What a ridiculous statement. I’d open anyone’s front door if someone knocked while they were in the bathroom

But I guess this is MN where most people require notice in writing before opening s front door.

IncrediblySadToo · 04/10/2019 12:47

joupic

It all sounds quite stressful. I’m not sure what the system is in Wales, but I’d refuse any more HV visits and send a signed for letter to the authority over the HV.

Joloupic2019 · 04/10/2019 13:13

Thank you, I have complained over the phone but a written chronological letter of complaint was my next planned step

OP posts:
PumpkinP · 04/10/2019 23:51

Just don’t see them again. Some people don’t realise how bad hv can be. When I had my ds it was a few days before my dds birthday. I was contacted by the hv who demanded to see my son on what fell on my dds birthday (and my son being 10 days old) she said she absolutely had to see him on day 10 and if I didn’t allow it she would call SS on me.

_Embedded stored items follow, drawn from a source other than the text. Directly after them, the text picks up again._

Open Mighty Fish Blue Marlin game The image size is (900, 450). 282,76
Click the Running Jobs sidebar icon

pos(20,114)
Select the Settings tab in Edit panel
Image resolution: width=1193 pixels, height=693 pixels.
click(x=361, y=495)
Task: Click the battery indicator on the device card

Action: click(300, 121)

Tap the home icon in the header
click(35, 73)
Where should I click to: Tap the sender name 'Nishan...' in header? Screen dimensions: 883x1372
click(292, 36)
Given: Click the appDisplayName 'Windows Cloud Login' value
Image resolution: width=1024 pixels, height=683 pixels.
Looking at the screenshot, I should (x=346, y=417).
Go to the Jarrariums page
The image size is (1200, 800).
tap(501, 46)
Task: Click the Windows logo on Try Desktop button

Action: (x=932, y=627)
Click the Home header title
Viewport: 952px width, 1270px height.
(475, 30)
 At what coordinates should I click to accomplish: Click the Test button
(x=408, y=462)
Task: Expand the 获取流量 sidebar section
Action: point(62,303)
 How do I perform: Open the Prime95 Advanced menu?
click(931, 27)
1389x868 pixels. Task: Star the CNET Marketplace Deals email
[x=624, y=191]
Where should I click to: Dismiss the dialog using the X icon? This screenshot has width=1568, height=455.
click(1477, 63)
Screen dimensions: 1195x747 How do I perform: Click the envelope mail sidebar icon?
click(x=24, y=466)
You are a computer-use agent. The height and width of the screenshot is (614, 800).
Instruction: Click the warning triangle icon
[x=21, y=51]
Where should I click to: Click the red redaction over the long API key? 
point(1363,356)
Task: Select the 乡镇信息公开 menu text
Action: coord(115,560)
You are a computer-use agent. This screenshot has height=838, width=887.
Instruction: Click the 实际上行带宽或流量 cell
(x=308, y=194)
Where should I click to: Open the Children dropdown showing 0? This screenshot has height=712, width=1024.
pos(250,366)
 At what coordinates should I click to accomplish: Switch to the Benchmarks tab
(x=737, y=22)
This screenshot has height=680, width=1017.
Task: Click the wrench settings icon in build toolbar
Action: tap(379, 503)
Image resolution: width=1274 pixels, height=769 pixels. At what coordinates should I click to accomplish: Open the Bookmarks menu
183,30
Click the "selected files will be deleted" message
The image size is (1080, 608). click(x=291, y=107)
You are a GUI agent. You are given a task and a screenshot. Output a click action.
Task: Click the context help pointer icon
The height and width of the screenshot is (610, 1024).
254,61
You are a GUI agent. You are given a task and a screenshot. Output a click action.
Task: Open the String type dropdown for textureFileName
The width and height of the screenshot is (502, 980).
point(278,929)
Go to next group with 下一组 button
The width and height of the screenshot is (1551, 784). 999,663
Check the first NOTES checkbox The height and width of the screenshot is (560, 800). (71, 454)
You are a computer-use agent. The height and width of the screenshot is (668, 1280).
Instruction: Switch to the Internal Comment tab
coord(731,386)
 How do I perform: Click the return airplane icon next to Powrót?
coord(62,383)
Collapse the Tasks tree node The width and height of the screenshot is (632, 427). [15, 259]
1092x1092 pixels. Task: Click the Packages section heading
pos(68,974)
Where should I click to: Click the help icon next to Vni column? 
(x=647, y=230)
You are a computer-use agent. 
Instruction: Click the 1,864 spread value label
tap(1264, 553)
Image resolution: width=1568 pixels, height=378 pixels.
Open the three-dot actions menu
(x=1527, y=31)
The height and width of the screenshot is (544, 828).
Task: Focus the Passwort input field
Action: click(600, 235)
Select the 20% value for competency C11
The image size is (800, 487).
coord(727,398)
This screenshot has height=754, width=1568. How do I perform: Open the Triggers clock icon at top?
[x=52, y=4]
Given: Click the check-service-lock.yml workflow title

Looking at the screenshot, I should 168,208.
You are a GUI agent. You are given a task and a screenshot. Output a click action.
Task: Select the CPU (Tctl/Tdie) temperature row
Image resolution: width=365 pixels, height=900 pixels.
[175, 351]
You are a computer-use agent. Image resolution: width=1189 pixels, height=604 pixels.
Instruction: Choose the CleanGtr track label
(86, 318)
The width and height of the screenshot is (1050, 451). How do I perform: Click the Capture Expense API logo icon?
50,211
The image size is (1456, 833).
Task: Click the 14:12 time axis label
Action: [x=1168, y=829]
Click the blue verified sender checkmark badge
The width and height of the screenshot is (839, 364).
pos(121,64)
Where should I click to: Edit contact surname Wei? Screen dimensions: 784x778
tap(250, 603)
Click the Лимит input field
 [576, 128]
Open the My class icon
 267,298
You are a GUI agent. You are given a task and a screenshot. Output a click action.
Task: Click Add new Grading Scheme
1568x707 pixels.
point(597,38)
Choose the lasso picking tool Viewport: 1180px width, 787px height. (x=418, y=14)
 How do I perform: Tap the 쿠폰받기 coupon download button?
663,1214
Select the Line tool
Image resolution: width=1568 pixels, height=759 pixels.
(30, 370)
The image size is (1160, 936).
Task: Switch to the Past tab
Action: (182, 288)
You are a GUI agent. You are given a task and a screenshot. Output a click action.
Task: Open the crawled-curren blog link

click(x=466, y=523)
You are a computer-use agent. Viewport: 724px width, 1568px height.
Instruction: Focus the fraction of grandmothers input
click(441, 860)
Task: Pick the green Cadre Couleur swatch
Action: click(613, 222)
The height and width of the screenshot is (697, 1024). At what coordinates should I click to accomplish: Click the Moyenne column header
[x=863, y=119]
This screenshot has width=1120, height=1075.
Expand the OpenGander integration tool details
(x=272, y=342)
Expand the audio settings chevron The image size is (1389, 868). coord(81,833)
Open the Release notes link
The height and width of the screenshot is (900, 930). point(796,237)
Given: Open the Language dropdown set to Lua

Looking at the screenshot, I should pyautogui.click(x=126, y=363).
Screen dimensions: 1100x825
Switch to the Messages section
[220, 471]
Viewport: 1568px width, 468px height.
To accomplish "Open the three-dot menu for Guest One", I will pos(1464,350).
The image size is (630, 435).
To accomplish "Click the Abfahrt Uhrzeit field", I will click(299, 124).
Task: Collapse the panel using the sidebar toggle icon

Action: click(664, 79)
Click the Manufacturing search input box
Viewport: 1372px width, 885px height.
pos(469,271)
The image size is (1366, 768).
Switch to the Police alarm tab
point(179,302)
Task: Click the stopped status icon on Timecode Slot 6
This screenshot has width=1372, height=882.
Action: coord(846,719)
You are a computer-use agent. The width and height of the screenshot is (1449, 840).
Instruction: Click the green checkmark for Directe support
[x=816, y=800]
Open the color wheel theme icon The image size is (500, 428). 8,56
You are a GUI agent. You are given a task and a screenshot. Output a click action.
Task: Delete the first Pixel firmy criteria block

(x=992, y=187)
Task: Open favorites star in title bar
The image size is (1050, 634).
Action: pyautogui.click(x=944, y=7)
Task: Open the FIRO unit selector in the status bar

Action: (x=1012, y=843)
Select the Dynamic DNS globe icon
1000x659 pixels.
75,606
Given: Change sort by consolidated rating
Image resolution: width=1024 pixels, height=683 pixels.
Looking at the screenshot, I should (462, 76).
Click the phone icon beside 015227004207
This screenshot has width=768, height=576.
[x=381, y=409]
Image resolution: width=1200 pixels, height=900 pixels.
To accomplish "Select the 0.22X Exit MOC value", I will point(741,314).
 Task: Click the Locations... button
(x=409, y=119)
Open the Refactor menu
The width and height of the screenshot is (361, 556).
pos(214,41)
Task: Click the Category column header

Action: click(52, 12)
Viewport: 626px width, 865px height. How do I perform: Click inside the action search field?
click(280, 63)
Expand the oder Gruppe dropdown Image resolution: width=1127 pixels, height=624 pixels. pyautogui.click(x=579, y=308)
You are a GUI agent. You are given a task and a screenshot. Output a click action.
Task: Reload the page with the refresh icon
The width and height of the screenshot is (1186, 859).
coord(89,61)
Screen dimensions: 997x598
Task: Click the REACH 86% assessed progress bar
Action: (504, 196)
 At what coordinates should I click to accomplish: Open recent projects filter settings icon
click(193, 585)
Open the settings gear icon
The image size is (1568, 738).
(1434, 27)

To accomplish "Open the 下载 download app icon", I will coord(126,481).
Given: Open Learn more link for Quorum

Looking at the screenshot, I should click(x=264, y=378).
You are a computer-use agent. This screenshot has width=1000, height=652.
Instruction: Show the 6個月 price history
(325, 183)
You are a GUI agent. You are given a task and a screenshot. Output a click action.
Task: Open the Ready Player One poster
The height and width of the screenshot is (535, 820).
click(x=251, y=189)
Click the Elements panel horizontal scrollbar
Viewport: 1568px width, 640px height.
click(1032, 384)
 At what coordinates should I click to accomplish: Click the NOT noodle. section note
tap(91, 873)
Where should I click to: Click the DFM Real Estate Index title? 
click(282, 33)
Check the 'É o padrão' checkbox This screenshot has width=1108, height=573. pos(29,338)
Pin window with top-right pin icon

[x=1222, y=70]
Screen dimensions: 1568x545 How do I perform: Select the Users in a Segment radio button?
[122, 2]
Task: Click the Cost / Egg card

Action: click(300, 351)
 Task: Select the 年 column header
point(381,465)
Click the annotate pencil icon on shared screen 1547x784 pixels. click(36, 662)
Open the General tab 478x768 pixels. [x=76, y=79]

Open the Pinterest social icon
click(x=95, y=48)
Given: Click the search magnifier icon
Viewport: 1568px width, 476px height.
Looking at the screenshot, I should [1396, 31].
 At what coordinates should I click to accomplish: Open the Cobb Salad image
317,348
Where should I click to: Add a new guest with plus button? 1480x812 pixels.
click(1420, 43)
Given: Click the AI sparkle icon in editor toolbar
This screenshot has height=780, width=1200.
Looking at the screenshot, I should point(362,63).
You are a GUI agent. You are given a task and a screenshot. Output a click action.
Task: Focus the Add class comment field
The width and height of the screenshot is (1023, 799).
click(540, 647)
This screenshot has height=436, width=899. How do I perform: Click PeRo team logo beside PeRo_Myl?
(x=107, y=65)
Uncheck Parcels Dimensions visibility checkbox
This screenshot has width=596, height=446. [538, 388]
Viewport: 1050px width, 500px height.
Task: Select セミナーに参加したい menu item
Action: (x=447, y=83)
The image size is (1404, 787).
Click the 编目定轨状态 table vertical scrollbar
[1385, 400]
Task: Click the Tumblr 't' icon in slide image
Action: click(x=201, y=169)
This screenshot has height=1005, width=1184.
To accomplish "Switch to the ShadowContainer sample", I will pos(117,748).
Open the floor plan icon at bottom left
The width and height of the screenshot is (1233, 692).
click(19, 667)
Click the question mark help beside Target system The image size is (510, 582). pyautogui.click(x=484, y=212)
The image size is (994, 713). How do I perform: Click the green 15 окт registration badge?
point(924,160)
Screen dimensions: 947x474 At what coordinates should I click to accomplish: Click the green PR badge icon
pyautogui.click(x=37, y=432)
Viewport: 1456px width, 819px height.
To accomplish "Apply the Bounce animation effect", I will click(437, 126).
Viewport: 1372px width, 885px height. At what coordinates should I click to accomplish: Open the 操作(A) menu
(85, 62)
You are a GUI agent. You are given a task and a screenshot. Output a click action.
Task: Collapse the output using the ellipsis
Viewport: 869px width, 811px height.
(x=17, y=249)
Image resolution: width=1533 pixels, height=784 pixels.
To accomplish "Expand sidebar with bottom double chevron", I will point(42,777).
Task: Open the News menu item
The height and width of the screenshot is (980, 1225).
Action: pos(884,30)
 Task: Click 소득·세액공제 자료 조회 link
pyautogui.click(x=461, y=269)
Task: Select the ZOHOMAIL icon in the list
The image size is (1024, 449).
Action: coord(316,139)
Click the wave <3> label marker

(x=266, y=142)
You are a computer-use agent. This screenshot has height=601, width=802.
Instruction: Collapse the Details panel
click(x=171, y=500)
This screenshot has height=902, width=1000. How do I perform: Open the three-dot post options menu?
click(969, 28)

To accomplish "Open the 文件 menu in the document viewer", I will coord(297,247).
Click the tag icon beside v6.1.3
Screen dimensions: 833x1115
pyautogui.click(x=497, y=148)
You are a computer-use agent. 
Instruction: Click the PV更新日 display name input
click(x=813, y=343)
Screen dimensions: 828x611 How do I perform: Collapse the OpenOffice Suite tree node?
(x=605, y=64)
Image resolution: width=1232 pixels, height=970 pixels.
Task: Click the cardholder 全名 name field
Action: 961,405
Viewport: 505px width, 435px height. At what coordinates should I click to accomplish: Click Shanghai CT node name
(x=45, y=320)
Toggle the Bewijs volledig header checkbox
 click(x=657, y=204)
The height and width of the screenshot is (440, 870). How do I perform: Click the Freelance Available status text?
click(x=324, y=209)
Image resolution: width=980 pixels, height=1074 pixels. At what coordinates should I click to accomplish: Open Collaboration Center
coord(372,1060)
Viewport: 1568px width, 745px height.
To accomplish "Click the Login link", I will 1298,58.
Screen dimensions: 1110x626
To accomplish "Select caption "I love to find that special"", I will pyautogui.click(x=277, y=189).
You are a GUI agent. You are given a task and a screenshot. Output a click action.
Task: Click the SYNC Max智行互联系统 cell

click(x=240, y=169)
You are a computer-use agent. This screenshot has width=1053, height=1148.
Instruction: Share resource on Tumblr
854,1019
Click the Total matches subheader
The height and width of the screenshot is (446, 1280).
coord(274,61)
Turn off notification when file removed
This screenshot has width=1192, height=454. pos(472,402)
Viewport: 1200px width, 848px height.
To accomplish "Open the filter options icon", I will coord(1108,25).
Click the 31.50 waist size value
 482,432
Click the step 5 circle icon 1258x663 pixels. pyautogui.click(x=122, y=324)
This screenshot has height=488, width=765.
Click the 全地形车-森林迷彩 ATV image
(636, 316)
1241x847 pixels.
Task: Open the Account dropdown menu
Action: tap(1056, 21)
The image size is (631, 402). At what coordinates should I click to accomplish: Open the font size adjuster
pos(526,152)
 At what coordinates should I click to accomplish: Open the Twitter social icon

I told her it was dds birthday that day and we had plans and that I would do any other day but she point blank refused and said I was the one being difficult, and I was “refusing to allow her to see the baby” in the end I had to agree to it and she sat in my house for 2 hours on dds birthday, as I didn’t want her
Reporting me and I have never had previous ss involvement so it was totally uncalled for. Some has are extremely over the top and I would refuse all hv visits if I was you. I personally would never see one again.